Dopo soli quattro mesi dal deposito del ricorso introduttivo (avvenuto alla fine del settembre 2013), il 28 gennaio 2014 il Tribunale di Trieste ha condannato il committente del trasporto a pagare al vettore effettivo i compensi che non gli erano stati corrisposti dal vettore contrattuale.

Il subvettore, in forza di quanto previsto dall’art. 7 ter d.lgs. 286/2005, ha agito nei confronti del committente il trasporto ricorrendo al procedimento di cognizione sommaria, previsto dall’art. 702 bis c.p.c., all’esito del quale il Tribunale adito ha pronunciato la citata ordinanza.

La decisione pronunciata dal Tribunale di Trieste si segnala non soltanto per i profili sostanziali, trattandosi di una delle prime applicazioni, ad opera della giurisprudenza di merito, della normativa di cui all’art. 7 ter d.lgs. 286/2005, ma altresì per quelli processuali.

Sotto il primo profilo, al subvettore, notoriamente parte debole delle complesse vicende del trasporto di cose, è stata riconosciuta azione diretta nei confronti di tutti coloro che hanno ordinato il trasporto, coobbligati in solido, per ottenere il pagamento del corrispettivo.

Non si tratta, peraltro, di pronuncia isolata: infatti già nei mesi scorsi altre sedi dello Studio, avvalendosi del procedimento monitorio, avevano ottenuto dal Tribunale di Pescara e dal Tribunale di Milano la condanna dei committenti il trasporto a pagare ai vettori effettivi i corrispettivi loro dovuti.

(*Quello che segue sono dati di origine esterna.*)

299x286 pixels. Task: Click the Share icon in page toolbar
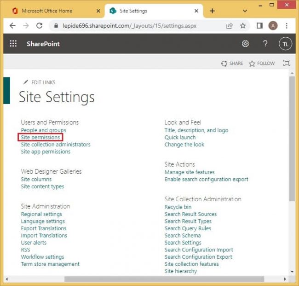(224, 64)
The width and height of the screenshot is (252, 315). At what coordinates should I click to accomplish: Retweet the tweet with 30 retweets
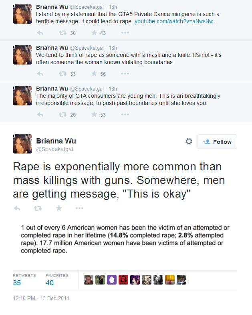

Dunque, più che per ragioni di carattere sostanziale, la decisione in commento si segnala piuttosto per i profili di carattere processuale: essa è stata infatti pronunciata in forma di ordinanza provvisoriamente esecutiva ed emessa all’esito del procedimento sommario disciplinato dall’art. 702 bis c.p.c.

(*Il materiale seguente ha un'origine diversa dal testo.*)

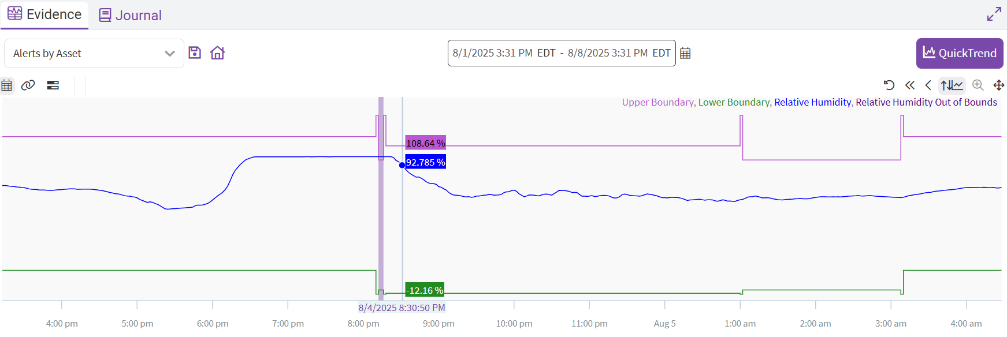1007x337 pixels.
Task: Toggle the auto-scale trend axis button
Action: [952, 85]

Tale disposizione (assieme agli artt. 702 ter e 702 quater c.p.c.) regola il c.d. procedimento sommario di cognizione, procedura particolarmente snella che prevede che la conoscenza dei fatti per la decisione non venga acquisita attraverso i mezzi di prova tipici, ma attraverso un’istruttoria particolarmente semplificata la cui concreta determinazione è rimessa alla discrezionalità del giudice, il quale per la formazione del proprio convincimento potrà attingere anche a fonti di prova atipiche.

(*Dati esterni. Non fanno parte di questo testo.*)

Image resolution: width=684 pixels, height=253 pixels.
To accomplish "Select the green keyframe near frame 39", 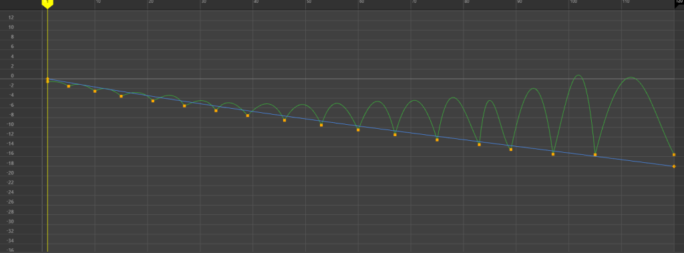I will 248,115.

L’ordinanza che definisce tale procedimento è equiparabile in tutto e per tutto ad una vera e propria sentenza ed è appellabile nel ristretto termine di 30 giorni.

Nell’assenza di precedenti editi in materia, il provvedimento del giudice triestino appare la prima condanna ex art. 7 ter d.lgs. 286/2005 pronunciata mediante l’agile strumento processuale appena descritto.

(A cura dell’Ufficio di Trieste – Avv. Federica Fantuzzi – 040 7600281)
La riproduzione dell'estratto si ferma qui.